### THE PROBLEM:
Pull out each line of the records below that contains the word "what", and copy it in full. Case counts.

— Start ENTRIES SHOWN —

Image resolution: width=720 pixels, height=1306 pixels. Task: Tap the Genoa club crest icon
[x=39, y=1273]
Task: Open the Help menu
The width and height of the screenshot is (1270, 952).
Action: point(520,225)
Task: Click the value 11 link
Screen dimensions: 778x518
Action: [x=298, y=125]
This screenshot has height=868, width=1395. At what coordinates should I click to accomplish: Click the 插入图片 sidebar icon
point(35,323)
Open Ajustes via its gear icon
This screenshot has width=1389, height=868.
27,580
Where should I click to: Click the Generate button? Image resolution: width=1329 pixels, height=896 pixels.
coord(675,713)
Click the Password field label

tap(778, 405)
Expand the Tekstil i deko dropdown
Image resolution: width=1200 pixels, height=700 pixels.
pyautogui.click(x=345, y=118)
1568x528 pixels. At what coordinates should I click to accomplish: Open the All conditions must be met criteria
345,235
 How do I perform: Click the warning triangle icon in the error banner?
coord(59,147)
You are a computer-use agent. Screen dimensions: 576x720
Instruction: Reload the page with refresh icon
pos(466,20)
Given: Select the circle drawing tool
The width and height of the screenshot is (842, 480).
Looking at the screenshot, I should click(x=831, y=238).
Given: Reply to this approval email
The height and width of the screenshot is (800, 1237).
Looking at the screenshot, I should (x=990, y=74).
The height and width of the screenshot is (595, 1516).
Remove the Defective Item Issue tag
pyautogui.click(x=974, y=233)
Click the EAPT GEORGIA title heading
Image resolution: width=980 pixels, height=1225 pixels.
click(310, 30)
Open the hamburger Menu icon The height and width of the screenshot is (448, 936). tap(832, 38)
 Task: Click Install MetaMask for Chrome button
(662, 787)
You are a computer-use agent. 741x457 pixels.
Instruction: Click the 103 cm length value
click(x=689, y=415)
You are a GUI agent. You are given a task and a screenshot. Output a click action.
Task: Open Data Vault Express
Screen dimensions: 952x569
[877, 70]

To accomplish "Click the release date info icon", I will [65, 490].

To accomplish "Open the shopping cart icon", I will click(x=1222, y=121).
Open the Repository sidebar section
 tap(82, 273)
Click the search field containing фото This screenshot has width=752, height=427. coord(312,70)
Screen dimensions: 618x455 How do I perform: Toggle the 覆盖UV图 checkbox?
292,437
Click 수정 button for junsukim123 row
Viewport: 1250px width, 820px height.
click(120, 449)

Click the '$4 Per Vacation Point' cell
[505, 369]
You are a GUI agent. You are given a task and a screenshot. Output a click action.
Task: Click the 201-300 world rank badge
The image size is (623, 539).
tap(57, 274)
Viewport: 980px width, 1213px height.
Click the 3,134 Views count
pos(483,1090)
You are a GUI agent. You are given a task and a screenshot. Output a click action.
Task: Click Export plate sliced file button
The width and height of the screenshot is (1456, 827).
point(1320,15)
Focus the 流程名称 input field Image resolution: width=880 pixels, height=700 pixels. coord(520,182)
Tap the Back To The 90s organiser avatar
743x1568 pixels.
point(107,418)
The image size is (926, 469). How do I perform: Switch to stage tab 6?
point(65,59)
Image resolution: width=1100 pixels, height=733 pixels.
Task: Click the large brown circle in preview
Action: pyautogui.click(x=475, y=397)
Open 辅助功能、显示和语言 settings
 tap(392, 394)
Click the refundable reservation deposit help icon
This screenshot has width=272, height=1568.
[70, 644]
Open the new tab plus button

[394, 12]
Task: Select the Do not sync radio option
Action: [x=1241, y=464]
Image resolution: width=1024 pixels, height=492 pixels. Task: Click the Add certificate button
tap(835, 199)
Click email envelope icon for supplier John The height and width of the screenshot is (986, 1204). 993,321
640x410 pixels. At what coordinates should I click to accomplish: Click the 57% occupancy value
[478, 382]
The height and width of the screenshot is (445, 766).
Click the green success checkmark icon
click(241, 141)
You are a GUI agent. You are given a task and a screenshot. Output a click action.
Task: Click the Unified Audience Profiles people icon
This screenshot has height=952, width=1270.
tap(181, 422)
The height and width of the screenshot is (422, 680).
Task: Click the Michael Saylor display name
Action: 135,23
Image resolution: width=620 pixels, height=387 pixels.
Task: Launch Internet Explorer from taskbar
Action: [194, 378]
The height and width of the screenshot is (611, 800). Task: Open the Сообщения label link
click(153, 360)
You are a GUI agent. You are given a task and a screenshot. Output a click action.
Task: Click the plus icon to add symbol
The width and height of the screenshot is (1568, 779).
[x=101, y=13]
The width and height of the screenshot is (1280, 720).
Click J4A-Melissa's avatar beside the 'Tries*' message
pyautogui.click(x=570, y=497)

— End ENTRIES SHOWN —

### FINAL RESULT:
This screenshot has height=868, width=1395. At what coordinates should I click to accomplish: Click the 插入图片 sidebar icon
1568x528 pixels. At what coordinates should I click to accomplish: Open the All conditions must be met criteria
640x410 pixels. At what coordinates should I click to accomplish: Click the 57% occupancy value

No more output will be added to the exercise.